2013年10月17日にニスモ本社でプロトタイプEVレーシングカー「ZEOD RC」の発表会が行なわれ、2014年のル・マン24時間レースに特別枠で出場すること、そして2015年には本格的なマシンでル・マン24時間レースおよびWECシリーズにフル参戦するという計画がスタートした。
そして2015年2月に世界耐久選手権(WEC)に参戦する「GT-R LM NISMO」を発表した。しかし、この計画は当初からつまずき、WECシリーズ1、2戦を欠場。第3戦のル・マン24時間レースにいきなり出場することになったが、予選での最高速を記録したものの、ラップタイムはLMP1の基準タイムをクリアできず、決勝レースでもLMP2クラスに遅れを取るという惨憺たる結果に終わっている。
このため、日産は2015年8月に第4戦以降のWECシリーズへの参戦を取りやめ、2016年シーズンに向け開発・熟成テストに専念すると発表していた。しかし結局、撤退を正式決定せざるをえない状態になったわけだ。
日産のWEC出場という一連のプロジェクトを推進したのは、日産・グローバルモータースポーツ・ディレクター兼マーケティング部長のダレン・コックス氏で、実際のマシン開発を担当したのは日産・モータースポーツ・イノベーション担当責任者のベン・ボウルビー氏であった。

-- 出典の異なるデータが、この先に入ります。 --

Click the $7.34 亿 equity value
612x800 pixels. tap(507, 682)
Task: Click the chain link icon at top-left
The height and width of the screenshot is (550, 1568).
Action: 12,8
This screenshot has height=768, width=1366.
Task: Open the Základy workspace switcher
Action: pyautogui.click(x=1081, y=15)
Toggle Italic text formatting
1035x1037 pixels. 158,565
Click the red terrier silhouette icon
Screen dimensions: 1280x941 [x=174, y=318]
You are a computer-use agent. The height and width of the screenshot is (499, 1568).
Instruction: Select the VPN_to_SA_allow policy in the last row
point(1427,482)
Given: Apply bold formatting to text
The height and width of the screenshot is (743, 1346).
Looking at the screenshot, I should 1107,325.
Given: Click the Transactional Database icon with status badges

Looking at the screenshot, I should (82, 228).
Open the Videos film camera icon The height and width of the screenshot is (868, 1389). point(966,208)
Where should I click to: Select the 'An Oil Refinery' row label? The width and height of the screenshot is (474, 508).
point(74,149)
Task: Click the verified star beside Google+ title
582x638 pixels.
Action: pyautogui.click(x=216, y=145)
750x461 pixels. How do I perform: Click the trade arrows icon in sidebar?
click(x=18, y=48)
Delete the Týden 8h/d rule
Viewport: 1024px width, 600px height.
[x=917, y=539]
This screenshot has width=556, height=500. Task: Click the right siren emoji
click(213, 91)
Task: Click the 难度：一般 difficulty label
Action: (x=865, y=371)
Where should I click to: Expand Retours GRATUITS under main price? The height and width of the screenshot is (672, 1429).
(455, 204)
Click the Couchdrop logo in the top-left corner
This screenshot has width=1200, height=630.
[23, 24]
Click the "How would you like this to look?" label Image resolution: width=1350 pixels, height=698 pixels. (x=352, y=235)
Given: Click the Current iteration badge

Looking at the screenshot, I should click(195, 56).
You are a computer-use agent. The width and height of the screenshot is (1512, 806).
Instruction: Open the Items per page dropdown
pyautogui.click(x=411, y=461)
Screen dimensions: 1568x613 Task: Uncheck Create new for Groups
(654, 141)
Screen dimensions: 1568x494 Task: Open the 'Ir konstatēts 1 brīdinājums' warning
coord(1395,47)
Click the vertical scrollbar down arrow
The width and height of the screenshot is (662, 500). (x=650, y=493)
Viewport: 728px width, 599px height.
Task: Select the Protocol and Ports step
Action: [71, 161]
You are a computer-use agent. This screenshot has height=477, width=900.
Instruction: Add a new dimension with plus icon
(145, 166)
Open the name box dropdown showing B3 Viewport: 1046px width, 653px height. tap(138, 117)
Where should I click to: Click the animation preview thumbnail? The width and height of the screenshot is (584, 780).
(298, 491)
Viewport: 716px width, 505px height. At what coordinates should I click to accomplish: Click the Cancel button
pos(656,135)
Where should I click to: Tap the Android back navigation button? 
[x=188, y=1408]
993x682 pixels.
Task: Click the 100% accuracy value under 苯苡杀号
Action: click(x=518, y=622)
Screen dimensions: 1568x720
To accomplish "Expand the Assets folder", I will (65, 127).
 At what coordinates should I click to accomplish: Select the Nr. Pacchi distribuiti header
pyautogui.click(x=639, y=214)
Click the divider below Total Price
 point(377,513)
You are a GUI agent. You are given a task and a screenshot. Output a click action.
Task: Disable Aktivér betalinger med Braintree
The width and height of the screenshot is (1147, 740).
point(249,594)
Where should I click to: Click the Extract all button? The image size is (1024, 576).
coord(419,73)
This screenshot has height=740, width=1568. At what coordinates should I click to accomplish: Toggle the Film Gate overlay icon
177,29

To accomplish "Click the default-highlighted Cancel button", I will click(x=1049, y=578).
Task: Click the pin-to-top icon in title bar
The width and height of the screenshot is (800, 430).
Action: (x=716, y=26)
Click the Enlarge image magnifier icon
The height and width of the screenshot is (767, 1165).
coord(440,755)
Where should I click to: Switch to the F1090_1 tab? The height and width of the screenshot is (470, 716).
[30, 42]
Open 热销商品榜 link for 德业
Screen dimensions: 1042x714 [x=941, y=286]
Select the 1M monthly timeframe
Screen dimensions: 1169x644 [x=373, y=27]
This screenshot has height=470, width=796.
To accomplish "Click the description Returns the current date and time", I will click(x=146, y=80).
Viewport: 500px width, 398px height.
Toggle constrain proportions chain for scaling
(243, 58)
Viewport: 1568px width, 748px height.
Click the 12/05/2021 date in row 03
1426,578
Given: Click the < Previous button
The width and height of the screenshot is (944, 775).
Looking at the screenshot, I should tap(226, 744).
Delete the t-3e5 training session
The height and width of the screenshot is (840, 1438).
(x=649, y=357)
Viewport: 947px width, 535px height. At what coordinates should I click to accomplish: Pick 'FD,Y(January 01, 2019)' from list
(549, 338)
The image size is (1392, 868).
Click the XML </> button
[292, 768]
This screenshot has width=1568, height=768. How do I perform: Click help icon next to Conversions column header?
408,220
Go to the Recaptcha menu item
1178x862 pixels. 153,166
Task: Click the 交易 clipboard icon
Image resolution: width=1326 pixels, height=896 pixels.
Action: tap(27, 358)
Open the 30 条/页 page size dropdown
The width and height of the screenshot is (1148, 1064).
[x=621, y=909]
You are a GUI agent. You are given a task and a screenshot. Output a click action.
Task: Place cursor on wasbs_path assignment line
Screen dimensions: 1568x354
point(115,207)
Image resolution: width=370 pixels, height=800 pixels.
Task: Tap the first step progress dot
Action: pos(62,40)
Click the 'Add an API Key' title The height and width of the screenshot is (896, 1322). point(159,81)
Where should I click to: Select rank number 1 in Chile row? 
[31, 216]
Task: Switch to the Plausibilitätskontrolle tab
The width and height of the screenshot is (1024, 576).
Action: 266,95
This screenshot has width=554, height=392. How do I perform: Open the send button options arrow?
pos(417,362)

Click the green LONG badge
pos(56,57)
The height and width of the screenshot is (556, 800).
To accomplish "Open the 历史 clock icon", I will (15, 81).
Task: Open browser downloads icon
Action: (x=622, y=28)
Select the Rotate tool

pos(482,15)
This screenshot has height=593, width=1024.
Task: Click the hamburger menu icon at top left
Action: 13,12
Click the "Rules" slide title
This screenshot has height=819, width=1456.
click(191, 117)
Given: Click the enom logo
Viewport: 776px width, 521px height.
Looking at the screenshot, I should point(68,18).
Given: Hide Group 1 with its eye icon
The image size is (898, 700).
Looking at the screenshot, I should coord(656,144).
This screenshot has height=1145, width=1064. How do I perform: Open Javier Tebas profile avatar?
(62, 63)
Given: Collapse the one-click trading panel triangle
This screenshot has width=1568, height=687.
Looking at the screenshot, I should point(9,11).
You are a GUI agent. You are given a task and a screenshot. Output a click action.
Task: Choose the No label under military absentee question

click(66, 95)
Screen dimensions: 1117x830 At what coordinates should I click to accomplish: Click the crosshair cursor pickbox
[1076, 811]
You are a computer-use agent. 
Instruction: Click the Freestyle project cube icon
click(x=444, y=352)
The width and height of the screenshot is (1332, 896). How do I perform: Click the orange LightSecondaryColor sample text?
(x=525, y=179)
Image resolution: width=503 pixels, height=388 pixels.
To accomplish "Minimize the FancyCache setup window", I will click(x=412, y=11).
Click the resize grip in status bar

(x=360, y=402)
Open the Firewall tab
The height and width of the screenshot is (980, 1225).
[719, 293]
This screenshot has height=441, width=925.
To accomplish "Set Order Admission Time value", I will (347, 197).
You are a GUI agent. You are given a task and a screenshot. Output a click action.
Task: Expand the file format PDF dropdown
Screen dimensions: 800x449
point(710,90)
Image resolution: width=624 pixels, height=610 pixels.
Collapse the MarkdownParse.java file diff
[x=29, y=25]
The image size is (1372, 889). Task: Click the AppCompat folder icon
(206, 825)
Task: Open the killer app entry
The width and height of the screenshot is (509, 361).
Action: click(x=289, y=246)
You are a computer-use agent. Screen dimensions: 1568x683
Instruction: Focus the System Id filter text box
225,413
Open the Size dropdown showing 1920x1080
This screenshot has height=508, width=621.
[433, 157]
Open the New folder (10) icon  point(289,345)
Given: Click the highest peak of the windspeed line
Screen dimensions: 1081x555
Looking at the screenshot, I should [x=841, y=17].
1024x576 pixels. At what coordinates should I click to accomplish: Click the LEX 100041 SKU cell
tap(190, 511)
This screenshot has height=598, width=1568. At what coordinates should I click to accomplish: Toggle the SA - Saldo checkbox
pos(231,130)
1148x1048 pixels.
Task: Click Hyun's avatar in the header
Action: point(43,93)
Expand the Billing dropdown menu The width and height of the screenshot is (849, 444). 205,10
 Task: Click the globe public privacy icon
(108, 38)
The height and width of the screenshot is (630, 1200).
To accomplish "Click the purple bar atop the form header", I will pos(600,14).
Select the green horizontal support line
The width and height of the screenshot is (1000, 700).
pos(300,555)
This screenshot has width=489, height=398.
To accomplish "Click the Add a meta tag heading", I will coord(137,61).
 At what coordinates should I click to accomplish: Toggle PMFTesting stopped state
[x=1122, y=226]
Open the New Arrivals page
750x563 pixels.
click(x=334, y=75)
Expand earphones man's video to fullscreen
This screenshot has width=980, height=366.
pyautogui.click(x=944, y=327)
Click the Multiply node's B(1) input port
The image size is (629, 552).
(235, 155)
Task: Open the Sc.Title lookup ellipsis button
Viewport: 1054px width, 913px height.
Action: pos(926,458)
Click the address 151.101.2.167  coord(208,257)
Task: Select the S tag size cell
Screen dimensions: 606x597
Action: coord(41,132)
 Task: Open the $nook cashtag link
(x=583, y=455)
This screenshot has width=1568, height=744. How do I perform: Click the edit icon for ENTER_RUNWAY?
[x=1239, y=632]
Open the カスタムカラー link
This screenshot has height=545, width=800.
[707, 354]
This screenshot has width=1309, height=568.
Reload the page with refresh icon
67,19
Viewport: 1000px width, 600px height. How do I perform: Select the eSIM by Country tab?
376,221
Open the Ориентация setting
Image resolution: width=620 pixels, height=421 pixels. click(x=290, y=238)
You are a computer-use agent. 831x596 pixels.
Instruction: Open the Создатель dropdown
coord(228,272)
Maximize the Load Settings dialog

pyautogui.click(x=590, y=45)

この2人は、アメリカでインディカー・チームのチップ・ガナッシ、デルタウイングチームと連携し、デルタウイングカーを開発した頃からのコンビで、デルタウイングはその後日産・プロジェクトで継続され、ZEOD RC、そしてGT-R LM NISMOへと発展した。
しかしGT-R LM NISMOは奇抜なFF方式のレーシングカーでというアイディアで驚かせたが、LMP1クラスのマシンであるためトロ・トラック社製の機械式フライホイールジェネレーターを採用したハイブリッド・システムを採用することになっていた。がしかし、そのハイブリッドシステムがまともに作動せず、ル・マン24時間レースでもエンジンのみで走行していたのだ。
このため、ル・マン24時間レース以降は熟成に専念するとされていたが、2015年10月にグローバルモータースポーツ・ディレクター兼マーケティング部門代表のダレン・コックス氏が退職したことで、このプロジェクトは終わりを告げたことになる。
日産は目指すパフォーマンスを実現するために懸命に開発を続けてきたが、その目標を達成することは難しいと結論付け、LMP1クラスからのリタイヤを決定したのである。